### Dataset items
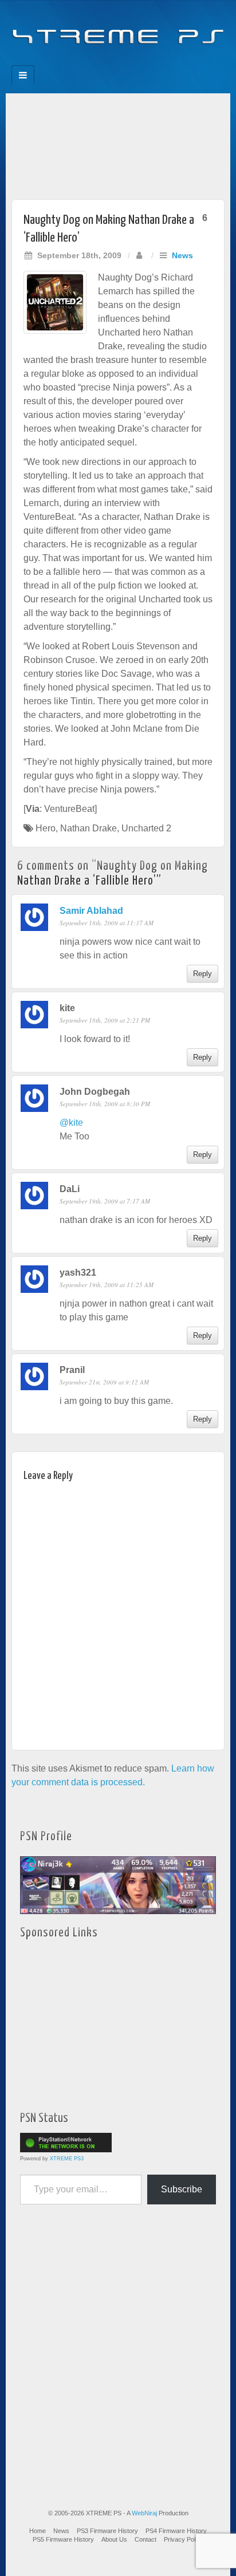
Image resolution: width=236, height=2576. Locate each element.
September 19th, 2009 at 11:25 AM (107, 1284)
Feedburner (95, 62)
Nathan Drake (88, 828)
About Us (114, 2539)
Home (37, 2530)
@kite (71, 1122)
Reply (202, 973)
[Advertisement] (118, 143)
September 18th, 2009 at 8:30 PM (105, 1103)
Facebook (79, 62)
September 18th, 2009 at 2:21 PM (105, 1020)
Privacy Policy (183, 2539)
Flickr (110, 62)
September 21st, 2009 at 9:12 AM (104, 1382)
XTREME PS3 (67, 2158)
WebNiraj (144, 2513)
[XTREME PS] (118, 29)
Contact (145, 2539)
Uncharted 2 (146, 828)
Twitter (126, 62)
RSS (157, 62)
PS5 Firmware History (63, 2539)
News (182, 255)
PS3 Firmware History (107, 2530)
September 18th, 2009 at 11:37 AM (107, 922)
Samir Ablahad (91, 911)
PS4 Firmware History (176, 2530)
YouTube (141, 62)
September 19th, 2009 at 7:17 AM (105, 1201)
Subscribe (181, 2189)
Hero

### BRIEF
Please output all of the entries exactly as they appear, with no pictures.

### FINISHED TASK
Image resolution: width=236, height=2576. Locate each element.
September 19th, 2009 at 11:25 AM (107, 1284)
Feedburner (95, 62)
Nathan Drake (88, 828)
About Us (114, 2539)
Home (37, 2530)
@kite (71, 1122)
Reply (202, 973)
[Advertisement] (118, 143)
September 18th, 2009 at 8:30 PM (105, 1103)
Facebook (79, 62)
September 18th, 2009 at 2:21 PM (105, 1020)
Privacy Policy (183, 2539)
Flickr (110, 62)
September 21st, 2009 at 9:12 AM (104, 1382)
XTREME PS3 (67, 2158)
WebNiraj (144, 2513)
[XTREME PS] (118, 29)
Contact (145, 2539)
Uncharted 2 (146, 828)
Twitter (126, 62)
RSS (157, 62)
PS5 Firmware History (63, 2539)
News (182, 255)
PS3 Firmware History (107, 2530)
September 18th, 2009 at 11:37 AM (107, 922)
Samir Ablahad (91, 911)
PS4 Firmware History (176, 2530)
YouTube (141, 62)
September 19th, 2009 at 7:17 AM (105, 1201)
Subscribe (181, 2189)
Hero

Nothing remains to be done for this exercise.